Trotz dieser Erkenntnisse sehen die WZB-Forscher in dem ausgemachten Misstrauen und der Protestbereitschaft «Anlass zur Sorge um die Demokratie in Deutschland». Sie schreiben, es gebe Grund, «den misstrauischen Bürgern gegenüber misstrauisch zu sein».
Sie könnten zwar «ein erhebliches Potenzial für fortschrittliche politische Reformen in Deutschland» darstellen, seien aber ein «ambivalentes Phänomen: Sie sind jenseits von Wahlen politisch aktiv und setzen sich für mehr demokratische Beteiligung ein, wie dies für progressive politische Bewegungen charakteristisch ist».

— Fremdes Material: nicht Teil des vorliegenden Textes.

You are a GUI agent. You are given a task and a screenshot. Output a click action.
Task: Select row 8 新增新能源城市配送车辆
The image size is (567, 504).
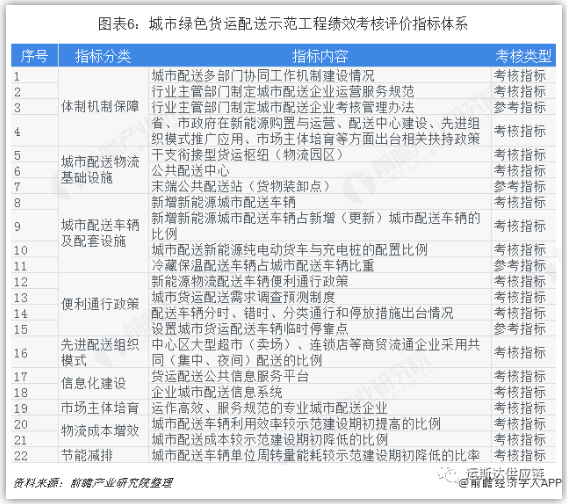pos(223,202)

Aber sie würden sich «deutlich von den Eigenschaften aufgeklärter Postmaterialisten» unterscheiden. Und sich selbst zwar «überwiegend in der politischen Mitte» verorten, aber «mit einigen ihrer politischen Positionen finden sie sich bei regressiven und illiberalen Bewegungen wieder». Die Sozialforscher sortieren die misstrauischen Bürger denn auch «politisch vor allem bei der AfD» ein.
Am Ende stellen die beiden Autoren fest, die Tatsache, dass 20 bis 25 Prozent der Bürger kein Vertrauen in Regierung und Parlament haben, sei «eine denkbar schlechte Voraussetzung für jedes ambitionierte Regieren». Darauf, dass die Inhalte dieses Regierens und die Frage, wessen Interessen es dient, zu den Quellen des ausgemachten Misstrauens gehören, gehen sie nicht ein.